El irrespeto a la autoridad, la negativa a acatar las disposiciones oficiales para garantizar el orden y la justicia, encuentran poderosos exponentes en aquellos que buscan pescar en río revuelto, viven de negocios espurios, del tráfico de influencias, la delincuencia, el crimen organizado y uso del poder, para imponerse a los demás.

Si observamos el día a día en las calles de las principales ciudades y pueblos del país, la descarga que sirven las redes sociales, la impotencia de la gente común, el irrespeto a las fuerzas del orden y los abusos de agentes que se suponen al servicio de la ciudadanía, parece una obra de teatro abierta a nivel nacional, donde todos son protagonistas, delincuentes, justos, injustos, equilibrados y desequilibrados.
La rebeldía de los delincuentes, de la gente cuyos derechos son violados sin compasión, la entrada en operación de la “Anti policía”, para desacreditar su proceso de transformación, están a la orden del día y cuando la inconsciencia prima en la debilidad humana, los resultados suelen ser lamentables en el corto y mediano plazos.

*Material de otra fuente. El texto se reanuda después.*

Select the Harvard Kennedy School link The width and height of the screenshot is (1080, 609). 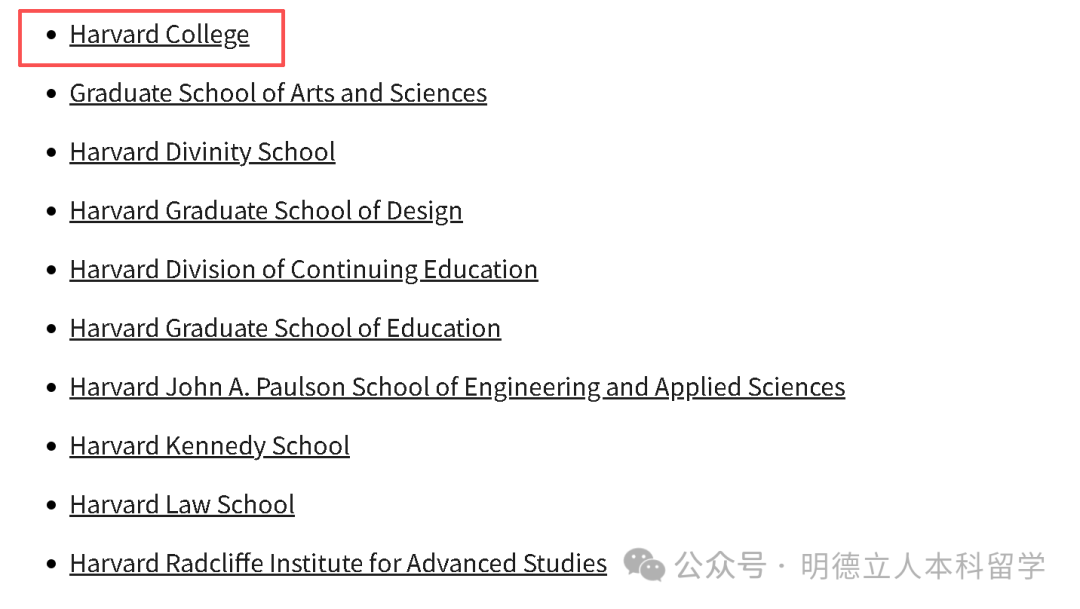[209, 446]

Los ingentes esfuerzos del gobierno de turno por legar una gestión transformadora y capaz, por un porvenir cierto para los hombres y mujeres de bien, no llegan a camino cierto en el tiempo previsto, debido a la oposición injusta e inconsciente, la irracionalidad de los ciudadanos, el desorden migratorio y otros males que deben ser enfrentados y controlados en el mediano plazo.
Es tiempo de poner el cascabel al gato, tomar el control con autoridad equilibrada, para que los males que ahora se apoderan de un país caracterizado por la dulzura de su gente, la comprensión ciudadana tradicional y el amor al prójimo, no caigan definitivamente en el abismo.
La salud mental, las estructuras y recursos necesarios para preservarla en la gente, debe ser prioridad del Estado, el empresariado, grupos de presión, las iglesias, medios de comunicación y toda estructura sensata que procure el bien de la nación. Ojo abierto con este fenómeno.